L’inclusion scolaire ne peut pas se penser sans que soit posée la question des limites. L’idée d’une école capable de s’adapter sans limites est un leurre dont les premières victimes sont les enfants en situation de handicap et leurs parents. Dire cela ce n’est pas renoncer à l’ambition d’une société inclusive, c’est refuser que l’inclusion scolaire soit posée comme un dogme. C’est défendre une inclusion raisonnée qui ne se limite pas à un principe égalitaire mais exige des conditions de son exercice. Ces conditions c’est tout d’abord celles de la construction d’un projet pédagogique. Ce projet doit pouvoir faire le choix de devoir différer l’inclusion en classe ordinaire, de la réduire si les besoins de l’enfant sont tels. Il doit pouvoir également faire le choix de bénéficier du recours à un institut spécialisé avec des prises en charge thérapeutique que l’école ne peut organiser.

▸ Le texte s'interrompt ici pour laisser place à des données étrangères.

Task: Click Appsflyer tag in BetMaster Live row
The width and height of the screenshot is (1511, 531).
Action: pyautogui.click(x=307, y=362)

Que dire des parents soulagés par l’accompagnement de leur enfant dans une institution spécialisée ? Tous ne sont pas égaux devant la charge provoquée par l’arrivée d’un enfant handicapé.
D’ailleurs, la Commission Européenne des Droits de l’homme a reconnu (24.01.19) que la « vie en établissement spécialisé plutôt qu’en milieu scolaire ordinaire ne violait pas le droit à l’éducation des enfants en situation de handicap. Le refus d’admettre un jeune en milieu scolaire ordinaire (plutôt qu’en institution) ne saurait constituer un manquement de l’Etat à ses obligations ni une négation systémique de son droit à l’instruction en raison de son handicap. »
Ne nous trompons pas de combat. Ne cédons pas à cette facilité qui consiste à fustiger toute interrogation comme si elle procédait d’une résistance alors qu’elle procède d’une juste reconnaissance des possibles.